Der marokkanische Ex-Tennisprofi Hicham Arazi schlägt eine Rückhand bei den US Open 2004
Der Marokkaner Hicham Arazi - hier bei den US Open 2004 - stand viermal in Grand-Slam-ViertelfinalsBild: Rhona Wise/dpa/picture-alliance

In der Heimat steigt der Druck auf Jabeur mit jedem gewonnenen Match. Auf den Straßen der Hauptstadt Tunis ist man stolz auf den ersten Tennis-Star aus Tunesien. Wenn zum Beispiel Turniere in den USA stattfinden, stehen viele Menschen in der Nacht auf, um die Spiele Jabeurs im Fernsehen zu verfolgen. "Verrückt" nannte die Spielerin dies. Doch sie ist sich der großen Erwartungshaltung bewusst. "Ich spiele ja nicht nur für mich", sagte Jabeur im vergangenen Mai am Rande des Turniers in Madrid, das sie gewinnen konnte: "Ich spiele für mein Land, für die arabische Welt, für den afrikanischen Kontinent."

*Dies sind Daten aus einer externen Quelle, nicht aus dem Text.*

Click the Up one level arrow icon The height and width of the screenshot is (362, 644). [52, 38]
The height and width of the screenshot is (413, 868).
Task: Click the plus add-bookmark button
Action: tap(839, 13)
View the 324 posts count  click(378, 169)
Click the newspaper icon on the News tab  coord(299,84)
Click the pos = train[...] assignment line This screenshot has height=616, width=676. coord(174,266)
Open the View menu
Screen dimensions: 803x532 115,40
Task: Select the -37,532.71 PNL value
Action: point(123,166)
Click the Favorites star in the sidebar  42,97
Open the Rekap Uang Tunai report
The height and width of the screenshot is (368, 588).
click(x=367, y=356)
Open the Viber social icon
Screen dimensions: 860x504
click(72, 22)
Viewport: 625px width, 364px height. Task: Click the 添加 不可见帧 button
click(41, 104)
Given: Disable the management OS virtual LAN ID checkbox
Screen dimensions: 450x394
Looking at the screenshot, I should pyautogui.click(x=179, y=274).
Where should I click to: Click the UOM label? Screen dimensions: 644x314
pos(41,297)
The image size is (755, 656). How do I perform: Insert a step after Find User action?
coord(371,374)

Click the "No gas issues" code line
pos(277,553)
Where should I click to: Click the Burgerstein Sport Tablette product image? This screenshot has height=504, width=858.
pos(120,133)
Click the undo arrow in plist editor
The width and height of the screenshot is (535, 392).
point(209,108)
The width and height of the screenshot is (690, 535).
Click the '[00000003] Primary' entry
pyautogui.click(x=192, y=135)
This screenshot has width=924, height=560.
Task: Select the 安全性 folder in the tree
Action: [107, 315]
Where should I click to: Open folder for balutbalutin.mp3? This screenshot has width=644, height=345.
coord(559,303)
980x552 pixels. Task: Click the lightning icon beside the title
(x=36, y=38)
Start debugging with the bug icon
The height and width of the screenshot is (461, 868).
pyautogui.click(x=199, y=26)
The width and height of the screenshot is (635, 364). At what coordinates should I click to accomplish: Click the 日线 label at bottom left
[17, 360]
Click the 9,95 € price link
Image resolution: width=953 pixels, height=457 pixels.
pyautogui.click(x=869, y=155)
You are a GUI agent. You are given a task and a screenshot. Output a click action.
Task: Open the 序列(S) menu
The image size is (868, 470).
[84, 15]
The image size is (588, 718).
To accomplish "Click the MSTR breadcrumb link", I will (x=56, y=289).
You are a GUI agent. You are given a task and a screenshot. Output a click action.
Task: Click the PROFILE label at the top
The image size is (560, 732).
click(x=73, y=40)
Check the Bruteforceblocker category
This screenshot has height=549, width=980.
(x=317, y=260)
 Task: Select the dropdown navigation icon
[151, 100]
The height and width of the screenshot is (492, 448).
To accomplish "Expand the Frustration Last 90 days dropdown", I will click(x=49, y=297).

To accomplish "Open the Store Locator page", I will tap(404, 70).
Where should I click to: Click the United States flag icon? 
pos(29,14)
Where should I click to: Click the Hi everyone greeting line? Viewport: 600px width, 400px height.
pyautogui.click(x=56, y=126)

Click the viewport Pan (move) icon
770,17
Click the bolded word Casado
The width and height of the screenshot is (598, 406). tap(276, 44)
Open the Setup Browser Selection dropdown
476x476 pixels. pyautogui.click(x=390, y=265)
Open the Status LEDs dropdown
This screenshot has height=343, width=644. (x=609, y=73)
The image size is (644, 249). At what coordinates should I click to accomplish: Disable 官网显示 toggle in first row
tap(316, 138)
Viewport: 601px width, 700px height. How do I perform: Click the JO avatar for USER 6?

Und Jabeur hält dem Druck stand. Die Rolle als Vorbild für viele Frauen und Mädchen aus ihrer Region belastet sie nicht. "Ich bin sehr, sehr stolz auf das, was ich erreicht habe", sagte Jabeur. "Manchmal, wenn wir in Afrika Fed Cup spielen, kommen Fans und andere Spielerinnen, wollen Fotos machen und fragen mich, wie ich das erreicht habe. Es motiviert mich sehr, dass ich für sie eine Inspiration sein kann." Die zuvor beste Araberin in der Weltrangliste war ihre Landsfrau und Mentorin Selima Sfar - als Nummer 75. Sfar hatte zwischen 2001 und 2008 sechsmal in der zweiten Runde von Grand-Slam-Turnieren gestanden: zweimal in Paris, dreimal in Wimbledon und einmal in New York. Dann jedoch war für Sfar jeweils Endstation gewesen. "Selima ist eine Inspiration für mich. Sie hilft mir immer und unterstützt mich", sagte Jabeur.

Die ehemalige Tenisspielerin Selima Sfar schlägt eine Vorhand beim WTA-Turnier in Dubai 2010
Ihre Landsfrau Selima Sfar, hier 2010 beim WTA-Turnier in Dubai, inspirierte Ons JadeurBild: Ryan Pierse/Getty Images

Vom "Großmaul" zur Volksheldin

In der Jugend hatte sich die Weltranglistenzweite fast vom Tennis abgewendet. Vieles sei ihr damals zu anstrengend gewesen, erzählte Jabeur in einem Interview mit der WTA. Das Training, der straffe Zeitplan, das eingeschränkte Privatleben. Ihre Mutter Samira habe sie dann ermahnt, immer das Bestmögliche aus sich zu machen - diesen Ratschlag hat sie befolgt.

In Tunesien wird Jabeur "Ministerin des Glücks" genannt - ein Titel, auf den sie sehr stolz ist. Diesen bekam sie nicht nur, weil sie eine der Besten Spielerinnen der Welt ist, sondern auch, weil sie vor allem ein ausgesprochen positiver, nahezu immer fröhlicher Mensch ist. "Ich bin einfach jemand, der das Leben sehr liebt", sagte Jabeur. "Eine Tenniskarriere dauert nicht allzu lange, und die Leute vergessen schnell. Wichtiger ist, was ich für einen Charakter habe und wie die Menschen über mich reden."

Die 27-jährige machte nie einen Hehl aus ihrem Ziel: eine der besten Tennisspielerinnen der Welt zu werden. In ihrer Heimat Tunesien stand sie als Mädchen mit so großer Ambition lange ziemlich alleine da. "Man nannte mich ein Großmaul, weil ich sagte, ich wolle Grand Slams gewinnen", sagte sie dem "Guardian". "Und sie lachten mich aus." Jetzt war das große Ziel zum Greifen nah. Ein Wimbledon-Titel wäre die ultimative Krönung einer bereits jetzt außerordentlichen Karriere. Sie wird noch weitere Chancen bekommen.